The law develops. What seemed fitting in 1964 when the Restatement (Second) announced the state of the common-law rules for strict liability in Section 402A seemed, by 1997, not to be tracking common law entirely closely. The American Law Institute came out with the Restatement (Third) in that year. The Restatement changes some things. Most notably it abolishes the “unreasonably dangerous” test and substitutes a “risk-utility test.” That is, a product is not defective unless its riskiness outweighs its utility. More important, the Restatement (Third), Section 2, now requires the plaintiff to provide a reasonable alternative design to the product in question. In advancing a reasonable alternative design, the plaintiff is not required to offer a prototype product. The plaintiff must only show that the proposed alternative design exists and is superior to the product in question. The Restatement (Third) also makes it more difficult for plaintiffs to sue drug companies successfully. One legal scholar commented as follows on the Restatement (Third):
The provisions of the Third Restatement, if implemented by the courts, will establish a degree of fairness in the products liability arena. If courts adopt the Third Restatement’s elimination of the “consumer expectations test,” this change alone will strip juries of the ability to render decisions based on potentially subjective, capricious and unscientific opinions that a particular product design is unduly dangerous based on its performance in a single incident. More important, plaintiffs will be required to propose a reasonable alternative design to the product in question. Such a requirement will force plaintiffs to prove that a better product design exists other than in the unproven and untested domain of their experts’ imaginations.Quinlivan Wexler LLP, “The 3rd Restatement of Torts—Shaping the Future of Products Liability Law,” June 1, 1999, accessed March 1, 2011, http://library.findlaw.com/1999/Jun/1/127691.html.
Of course some people put more faith in juries than is evident here.
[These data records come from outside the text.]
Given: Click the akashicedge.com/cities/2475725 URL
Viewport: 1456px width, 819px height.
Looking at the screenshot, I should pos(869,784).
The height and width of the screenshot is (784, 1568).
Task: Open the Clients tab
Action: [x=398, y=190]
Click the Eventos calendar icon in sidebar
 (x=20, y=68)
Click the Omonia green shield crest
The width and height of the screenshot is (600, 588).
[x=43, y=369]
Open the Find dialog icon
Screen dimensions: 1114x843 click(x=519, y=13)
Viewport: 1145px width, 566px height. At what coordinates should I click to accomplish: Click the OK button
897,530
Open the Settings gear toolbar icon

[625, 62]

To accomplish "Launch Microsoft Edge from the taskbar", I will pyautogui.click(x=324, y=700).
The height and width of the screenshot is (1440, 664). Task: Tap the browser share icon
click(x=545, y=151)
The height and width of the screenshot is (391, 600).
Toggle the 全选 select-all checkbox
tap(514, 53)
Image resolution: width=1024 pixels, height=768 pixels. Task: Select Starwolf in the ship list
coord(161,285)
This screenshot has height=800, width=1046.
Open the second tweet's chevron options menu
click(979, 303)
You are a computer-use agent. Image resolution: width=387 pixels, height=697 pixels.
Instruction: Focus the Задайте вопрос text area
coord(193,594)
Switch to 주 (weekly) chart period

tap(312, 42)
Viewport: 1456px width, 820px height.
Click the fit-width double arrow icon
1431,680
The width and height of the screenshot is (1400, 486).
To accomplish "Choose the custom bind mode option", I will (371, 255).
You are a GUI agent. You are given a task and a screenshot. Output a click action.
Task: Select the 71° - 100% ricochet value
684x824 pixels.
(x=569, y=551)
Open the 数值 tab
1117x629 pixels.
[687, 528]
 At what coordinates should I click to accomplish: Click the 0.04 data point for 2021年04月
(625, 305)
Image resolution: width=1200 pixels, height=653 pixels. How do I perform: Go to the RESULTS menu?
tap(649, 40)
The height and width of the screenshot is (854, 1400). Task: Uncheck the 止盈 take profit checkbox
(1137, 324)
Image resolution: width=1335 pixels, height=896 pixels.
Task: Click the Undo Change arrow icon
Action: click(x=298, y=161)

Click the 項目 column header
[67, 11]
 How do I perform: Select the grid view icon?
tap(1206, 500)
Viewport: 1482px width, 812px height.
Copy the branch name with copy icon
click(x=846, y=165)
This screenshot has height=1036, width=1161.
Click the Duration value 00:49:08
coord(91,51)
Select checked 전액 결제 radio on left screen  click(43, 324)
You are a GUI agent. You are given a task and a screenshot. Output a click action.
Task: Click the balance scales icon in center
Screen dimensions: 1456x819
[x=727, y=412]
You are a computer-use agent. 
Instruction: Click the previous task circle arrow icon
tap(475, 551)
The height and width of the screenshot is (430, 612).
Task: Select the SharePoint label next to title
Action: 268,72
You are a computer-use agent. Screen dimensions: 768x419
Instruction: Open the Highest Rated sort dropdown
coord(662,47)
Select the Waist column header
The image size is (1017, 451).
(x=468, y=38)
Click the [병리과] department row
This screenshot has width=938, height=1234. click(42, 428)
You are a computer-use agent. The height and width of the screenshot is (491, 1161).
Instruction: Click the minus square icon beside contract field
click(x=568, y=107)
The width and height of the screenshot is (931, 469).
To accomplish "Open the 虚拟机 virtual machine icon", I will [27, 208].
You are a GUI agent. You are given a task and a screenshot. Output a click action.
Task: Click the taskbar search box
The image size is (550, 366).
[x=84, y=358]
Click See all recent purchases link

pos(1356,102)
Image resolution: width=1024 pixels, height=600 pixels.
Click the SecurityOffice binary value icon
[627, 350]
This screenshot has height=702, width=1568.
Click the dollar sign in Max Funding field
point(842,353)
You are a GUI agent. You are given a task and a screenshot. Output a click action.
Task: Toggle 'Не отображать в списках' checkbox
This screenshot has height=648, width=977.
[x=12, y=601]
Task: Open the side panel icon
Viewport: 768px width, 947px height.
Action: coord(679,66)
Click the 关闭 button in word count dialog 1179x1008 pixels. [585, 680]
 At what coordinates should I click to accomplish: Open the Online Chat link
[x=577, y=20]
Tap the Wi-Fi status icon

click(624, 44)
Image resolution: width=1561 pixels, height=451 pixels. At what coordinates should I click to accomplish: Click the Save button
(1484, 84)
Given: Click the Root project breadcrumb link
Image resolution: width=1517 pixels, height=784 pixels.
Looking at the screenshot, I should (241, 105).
The new Restatement has been adopted by a few jurisdictions and some cases the adopting jurisdictions incorporate some of its ideas, but courts appear reluctant to abandon familiar precedent.
Because the doctrines of breach of warranty and negligence did not provide adequate relief to those suffering damages or injuries in products-liability cases, beginning in the 1960s courts developed a new tort theory: strict products liability, restated in the Second Restatement, section 402A. Basically the doctrine says that if goods sold are unreasonably dangerous or defective, the merchant-seller will be liable for the immediate property loss and personal injuries caused thereby. But there remain obstacles to recovery even under this expanded concept of liability: disclaimers of liability have not completely been dismissed, the plaintiff’s conduct or changes to the goods may limit recovery, and—with some exceptions—the remedies available are limited to personal injury (and damage to the goods themselves); economic loss is not recoverable. Almost forty years of experience with the Second Restatement’s section on strict liability has seen changes in the law, and the Third Restatement introduces those, but it has not been widely accepted yet.